◆ **What is expected**
Using the listing below, set down exactly the lines starting at the line that contains "You are a computer-use" and ending at the line that contains "Instruction: Click the Add Campus button", both included, and no others.

(Data under study)

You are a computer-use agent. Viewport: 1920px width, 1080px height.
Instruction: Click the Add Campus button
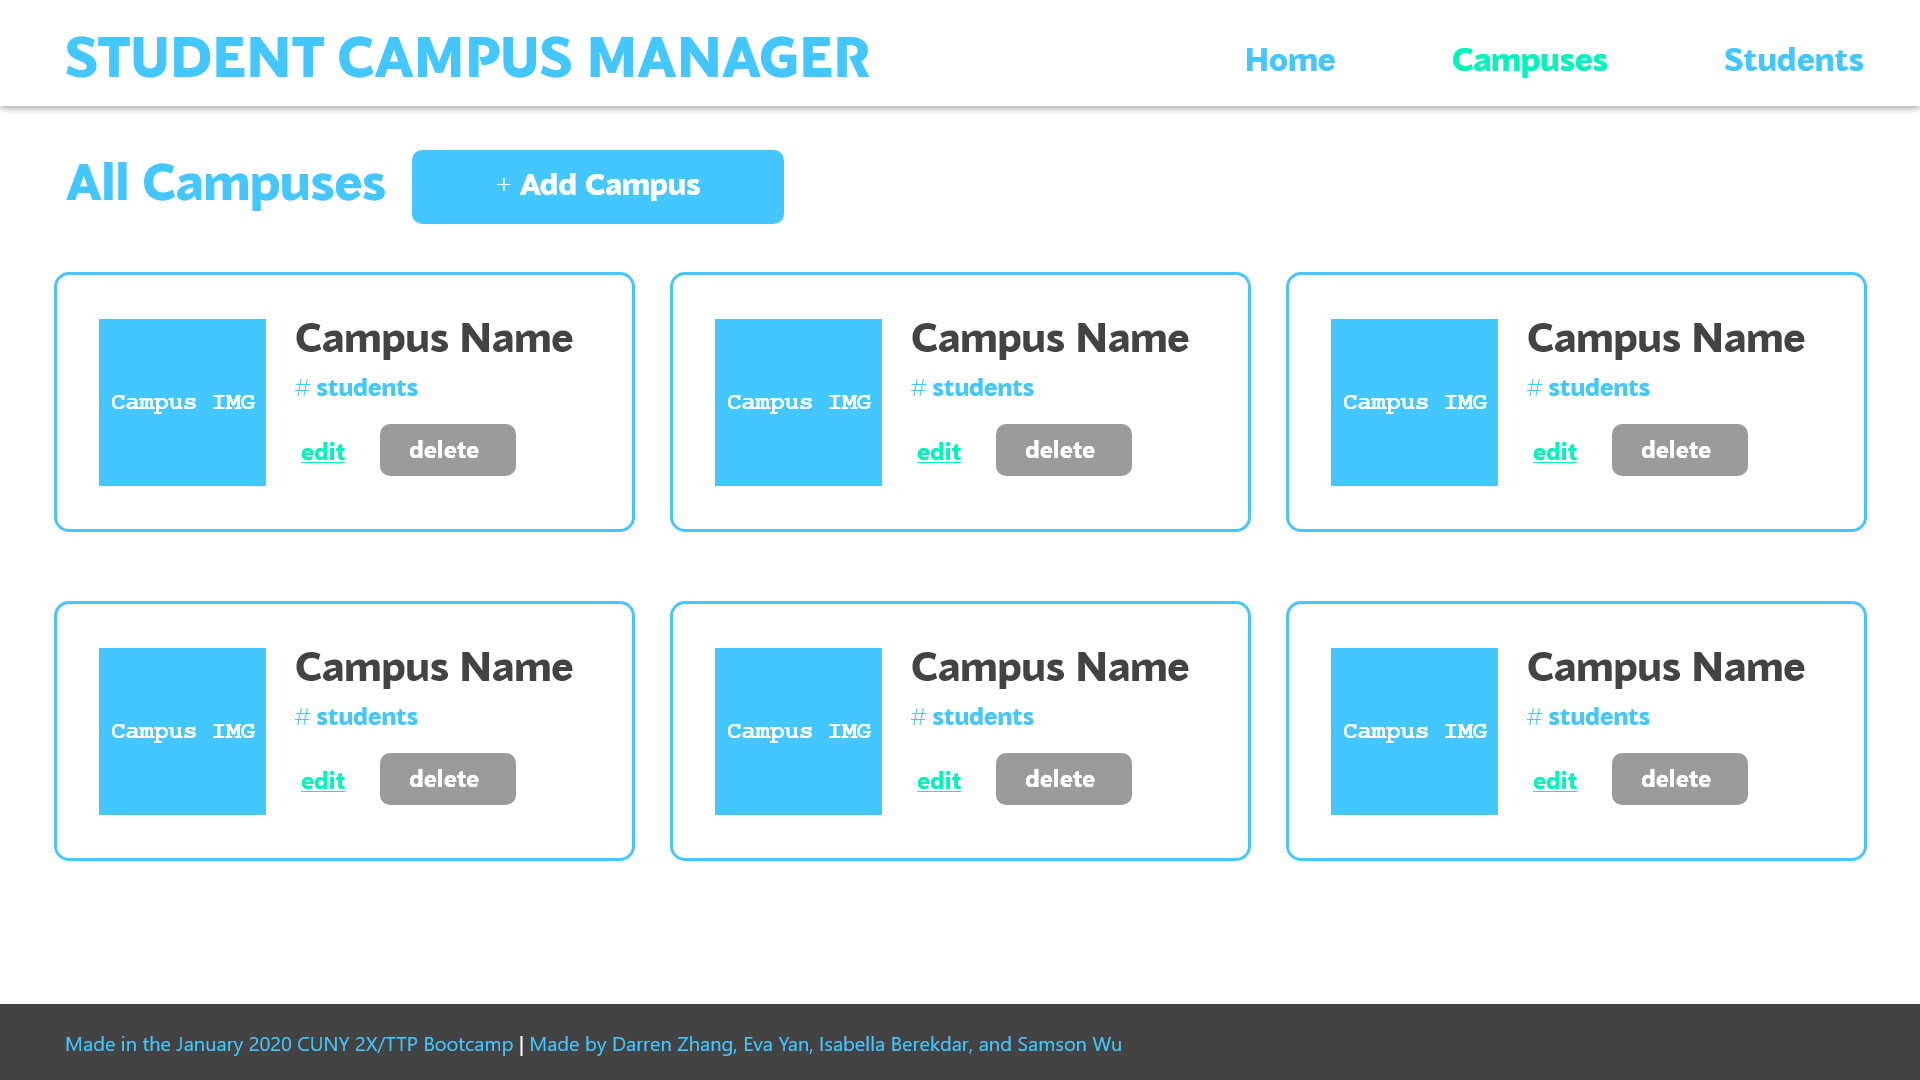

(End Data under study)
(Data under study)

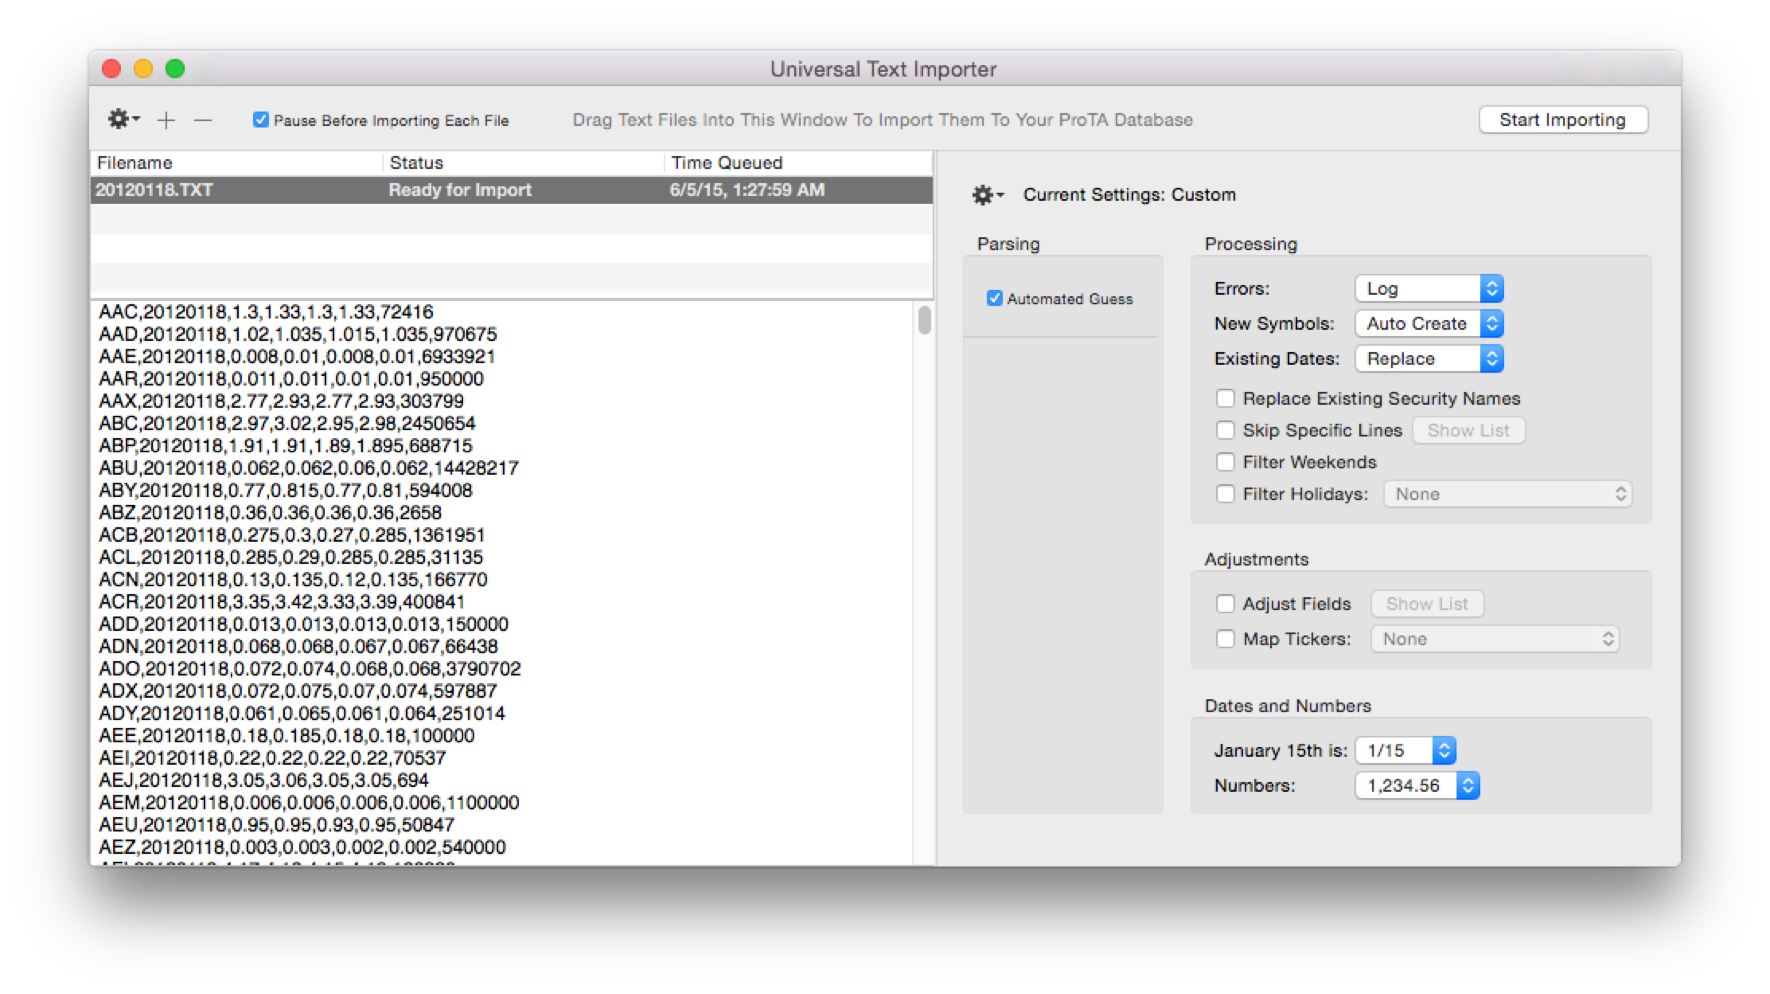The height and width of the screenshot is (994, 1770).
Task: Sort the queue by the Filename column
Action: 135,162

(End Data under study)

◆ **Task result**
You are a computer-use agent. Viewport: 1920px width, 1080px height.
Instruction: Click the Add Campus button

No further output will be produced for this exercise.